Дядя Чингиз бросает мне:
– Я поговорю с твоей мамой, – и уходит в сторону дома.
Ренат опускает голову.
– Ты мне не сын! Ты – никто! – кричит дядя Чингиз издалека так неожиданно, что я вздрагиваю и начинаю трястись. Сзади слышатся шаги. Я резко оборачиваюсь. Даулет с тревогой смотрит на Рената, потом на меня. Подходит ближе и кладёт руку мне на плечо.
– Ренат, мы ведь не в средние века живём.
– Докажи это ему, – Ренат смотрит вслед отцу. – Ты уж прости, Дима. И Тимуру передай, что извиняюсь, – он направляется к машине.
Даулет спрашивает меня:
– До дому дорогу знаешь?
– Угу. – Во рту пересохло, едва могу говорить.
– Точно? Как ты сейчас пойдёшь?
– Прямо.
– Потом?
– Налево.
– Дальше как?
– Направо и ещё раз налево. Там баба Нина живёт.
– Беги. Ничего не бойся. И помни, что я тебе вчера сказал.
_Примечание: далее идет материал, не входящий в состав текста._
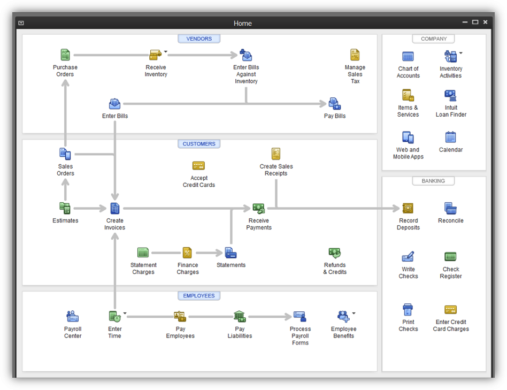Click the Create Invoices icon
The width and height of the screenshot is (507, 390).
point(114,208)
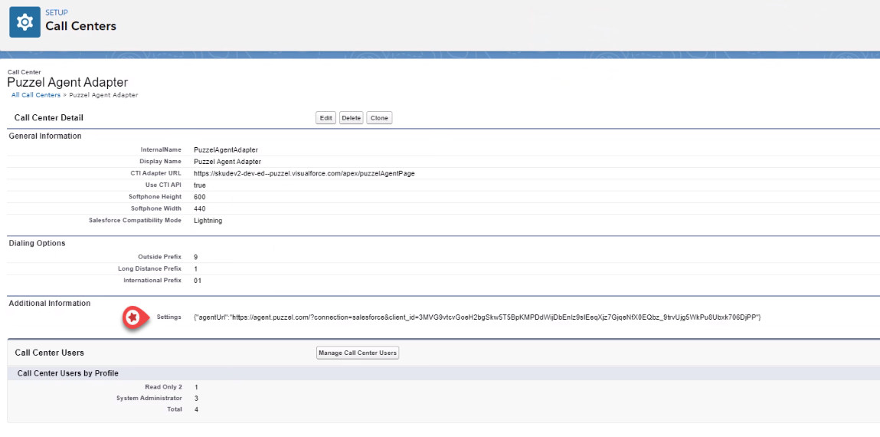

Я стою. Даулет садится в машину. Она трогается. Смотрю вслед. Дядя Чингиз грозился поговорить с мамой. Но ведь он не знает, что мы были на тренировке. Эта мысль меня успокаивает. Вот уже виден дом бабы Нины. Она стоит в калитке и передаёт дяде Чингизу какой-то листочек. Я прячусь за деревьями и, только когда дядя Чингиз скрывается за своими воротами, иду дальше.
– Что это ты натворил, Димочка? Чингизушка за телефоном мамы приходил, – всплёскивает руками баба Нина.
Я молча прохожу в дом и закрываюсь в комнате.
Мама приезжает ближе к обеду. Смотрит на меня строго:
– Собирайся!
Я иду собирать вещи. Дверь открыта, и я могу слышать, о чём говорят мама с бабой Ниной.
– Ах, тётушка Нина, что делать с ним, я прямо не знаю, – мама плачет.
Жалобным голосом баба Нина спрашивает:
– Что случилось-то опять?
– Они с Тимуром вчера втихаря поехали на тренировку к Ренату. – Никак Тимка проболтался? – Дядя Чингиз мне сегодня позвонил и всё рассказал.
– Ну и что? – баба Нина искренне недоумевает. – Я вот не понимаю, отчего они с сыном не общаются.